Eighteen innings of baseball might be fun for die-hard fans or folks who make their money off concessions, but they're just murder for managers trying to keep their pitchers from getting worn out.
Take Cincinnati Reds manager Dusty Baker. He had to use two starters - Aaron Harang and Edinson Volquez (the losing pitcher) - in relief in Sunday's 18-inning loss to San Diego, and that's sure to mess up his rotation for the entire week.
What's worse is that the Reds blew leads of 6-5, 7-6 and 9-7 in the game. The three blown saves were one more than Cincinnati had in its previous 49 games.
"We won that game three times, but they fought back," Baker said.
It's more money than the total payrolls of the Pittsburgh Pirates, Oakland Athletics, and Tampa Bay Rays, and more than twice that of the National League East-leading Florida Marlins.
The Los Angeles Dodgers are paying $49.5 million in salaries to five players who aren't playing. Andruw Jones, Rafael Furcal, Nomar Garciaparra and Jason Schmidt are on the disabled list, and Esteban Loaiza has been designated for assignment.
Jones is the latest Dodger to be sidelined. He told the Dodgers he has decided to undergo arthroscopic surgery to repair torn cartilage in his right knee. Jones, who is batting .165 with a team-high 45 strikeouts, is expected to be out until the all-star break.
It should have been a great day for Omar Vizquel, 41, who started both ends of the San Francisco Giants' doubleheader against the Florida Marlins on Saturday to set the major-league record for most games at the position with 2,584.

[Input data]:
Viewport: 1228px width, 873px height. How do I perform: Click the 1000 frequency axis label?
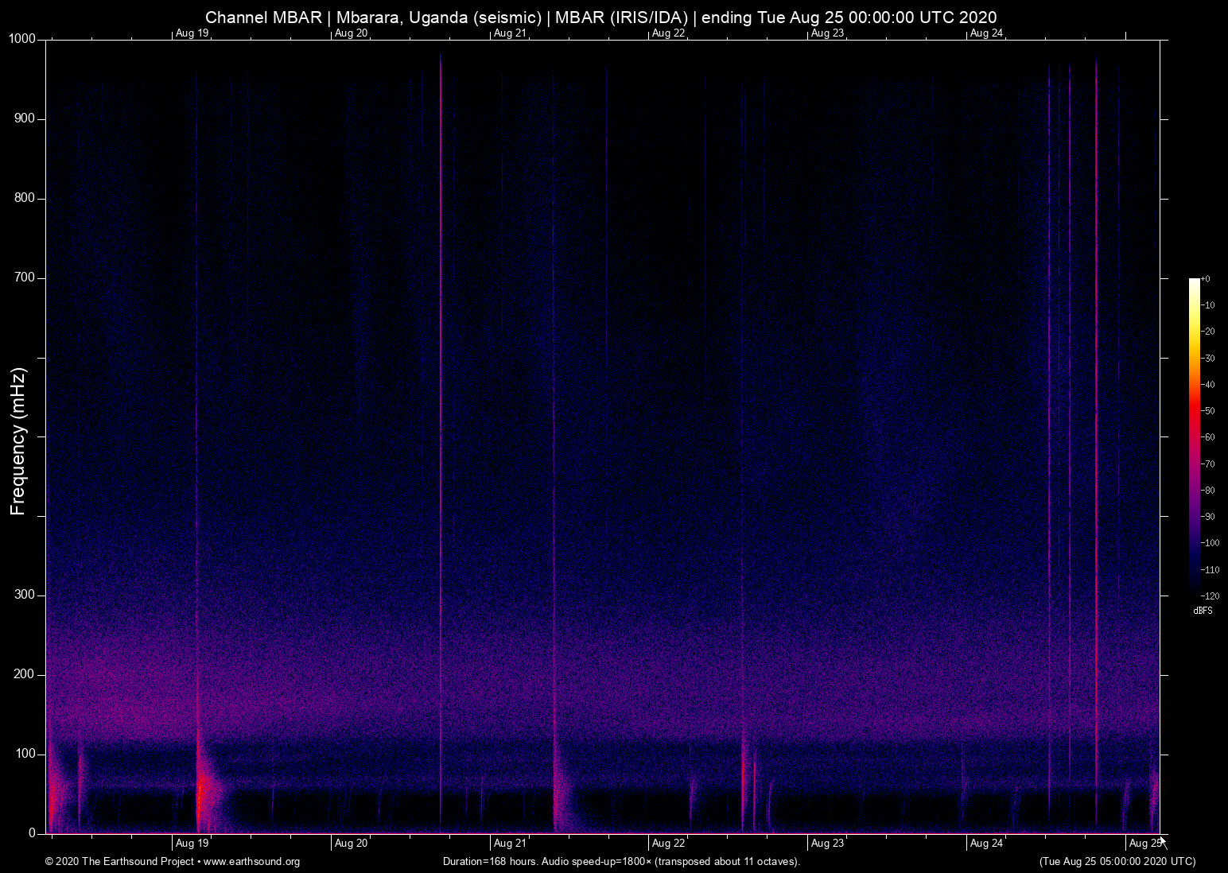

[Exercise set]:
[A] In the baseball notes, which two starters did Dusty Baker use in relief during the 18-inning loss to San Diego?
[B] Copy the part of the baseball notes that starts at "Take Cincinnati Reds" and ends after "previous 49 games.", with no changes.
The listing has nothing to do with what is asked here.

[Solutions by task]:
[A] Aaron Harang and Edinson Volquez.

[B]
Take Cincinnati Reds manager Dusty Baker. He had to use two starters - Aaron Harang and Edinson Volquez (the losing pitcher) - in relief in Sunday's 18-inning loss to San Diego, and that's sure to mess up his rotation for the entire week.
What's worse is that the Reds blew leads of 6-5, 7-6 and 9-7 in the game. The three blown saves were one more than Cincinnati had in its previous 49 games.